Les parties ont été régulièrement averties du jour de l'audience.
Ont été entendus au cours de l'audience publique :
- le rapport de M. Nil Carpentier-Daubresse, premier conseiller,
- les conclusions de M. Hervé Cassara, rapporteur public,
- et les observations de Me D..., représentant la fédération des entreprises de boulangerie, et de Me B..., représentant la maison de la boulangerie-pâtisserie artisanale de l'Eure.
Considérant ce qui suit :
1. Par un arrêté du 9 octobre 1996, intervenu à la suite d'un accord conclu le 7 octobre 1996 entre certains syndicats d'employeurs et de travailleurs concernés, le préfet de l'Eure a prescrit la fermeture au public, un jour par semaine, des établissements ou parties d'établissements dans lesquels s'effectue la vente, la distribution ou la livraison de pain et viennoiserie. La fédération des entrepreneurs de boulangerie a, par un courrier réceptionné le 25 janvier 2016, demandé à ce qu'une consultation de l'ensemble des organisations professionnelles intéressées soit réalisée et l'abrogation de cet arrêté préfectoral. La fédération des entreprises de boulangerie relève appel du jugement du 23 avril 2019 par lequel le tribunal administratif de Rouen a rejeté sa demande tendant à l'annulation de la décision implicite de refus opposée par le préfet de l'Eure.
Sur l'intervention de la maison de la boulangerie-pâtisserie artisanale de l'Eure :
2. La maison de la boulangerie-pâtisserie artisanale de l'Eure ayant intérêt au maintien de l'arrêté dont l'abrogation est demandée, son intervention est recevable.
Sur le bien-fondé du jugement attaqué :
3. Aux termes de l'article L. 3132-29 du code du travail : " Lorsqu'un accord est intervenu entre les organisations syndicales de salariés et les organisations d'employeurs d'une profession et d'une zone géographique déterminées sur les conditions dans lesquelles le repos hebdomadaire est donné aux salariés, le préfet peut, par arrêté, sur la demande des syndicats intéressés, ordonner la fermeture au public des établissements de la profession ou de la zone géographique concernée pendant toute la durée de ce repos. Ces dispositions ne s'appliquent pas aux activités dont les modalités de fonctionnement et de paiement sont automatisées. / A la demande des organisations syndicales représentatives des salariés ou des organisations représentatives des employeurs de la zone géographique concernée exprimant la volonté de la majorité des membres de la profession de cette zone géographique, le préfet abroge l'arrêté mentionné au premier alinéa, sans que cette abrogation puisse prendre effet avant un délai de trois mois. "
4. Il résulte de l'article L. 3132-29 du code du travail que la fermeture au public des établissements d'une profession ne peut légalement être ordonnée, par arrêté préfectoral, sur la base d'un accord syndical que dans la mesure où cet accord correspond pour la profession à la volonté de la majorité indiscutable de tous ceux qui exercent cette profession à titre principal ou accessoire dans la zone géographique considérée et dont l'établissement ou une partie de celui-ci est susceptible d'être fermé. L'existence de cette majorité est vérifiée lorsque les entreprises adhérentes à la ou aux organisations d'employeurs qui ont signé l'accord ou s'y sont déclarées expressément favorables exploitent la majorité des établissements intéressés ou que la consultation de l'ensemble des entreprises concernées a montré que l'accord recueillait l'assentiment d'un nombre d'entreprises correspondant à la majorité des établissements intéressés.

*Consigne 1*
Disposez en liste numérotée les lignes de la liste ci-dessous, depuis son début jusqu'à la ligne contenant « center [1031, 560]. » incluse, en omettant les lignes vides.

*Entrées listées*
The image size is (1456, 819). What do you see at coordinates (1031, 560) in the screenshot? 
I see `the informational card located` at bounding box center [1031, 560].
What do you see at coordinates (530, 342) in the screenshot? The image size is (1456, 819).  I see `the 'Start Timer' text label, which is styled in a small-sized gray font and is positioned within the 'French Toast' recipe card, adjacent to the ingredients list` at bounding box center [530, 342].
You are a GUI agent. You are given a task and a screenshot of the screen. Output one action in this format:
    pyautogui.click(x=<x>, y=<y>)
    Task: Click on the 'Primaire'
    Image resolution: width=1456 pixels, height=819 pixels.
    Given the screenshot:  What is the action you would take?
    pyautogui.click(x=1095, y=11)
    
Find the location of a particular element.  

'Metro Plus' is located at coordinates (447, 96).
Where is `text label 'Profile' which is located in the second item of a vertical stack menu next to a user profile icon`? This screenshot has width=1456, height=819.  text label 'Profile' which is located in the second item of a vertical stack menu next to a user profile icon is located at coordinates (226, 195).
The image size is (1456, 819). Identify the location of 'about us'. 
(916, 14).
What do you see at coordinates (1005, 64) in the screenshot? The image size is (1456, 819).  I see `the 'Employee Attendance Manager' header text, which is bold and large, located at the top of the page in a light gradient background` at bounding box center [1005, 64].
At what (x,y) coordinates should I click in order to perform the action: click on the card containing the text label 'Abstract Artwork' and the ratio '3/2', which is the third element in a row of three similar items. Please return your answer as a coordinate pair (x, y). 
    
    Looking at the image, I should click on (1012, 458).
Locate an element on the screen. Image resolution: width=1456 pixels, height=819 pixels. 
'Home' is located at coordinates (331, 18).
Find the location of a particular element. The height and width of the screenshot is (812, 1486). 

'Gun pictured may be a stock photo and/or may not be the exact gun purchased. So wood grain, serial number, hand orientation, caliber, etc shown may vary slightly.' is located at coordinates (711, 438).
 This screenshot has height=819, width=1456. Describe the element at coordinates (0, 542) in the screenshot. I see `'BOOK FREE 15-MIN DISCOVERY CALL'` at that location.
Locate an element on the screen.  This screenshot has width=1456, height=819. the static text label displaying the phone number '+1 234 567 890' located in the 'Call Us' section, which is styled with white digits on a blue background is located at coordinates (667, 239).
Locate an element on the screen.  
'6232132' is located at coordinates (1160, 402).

*Consigne 2*
Relevez toutes les dates complètes (jour, mois et année) citées dans le passage sur la fermeture hebdomadaire des boulangeries de l'Eure.

*Réponse correcte 1*
1. The image size is (1456, 819). What do you see at coordinates (1031, 560) in the screenshot? 
2. I see `the informational card located` at bounding box center [1031, 560].

*Réponse correcte 2*
- 9 octobre 1996
- 7 octobre 1996
- 25 janvier 2016
- 23 avril 2019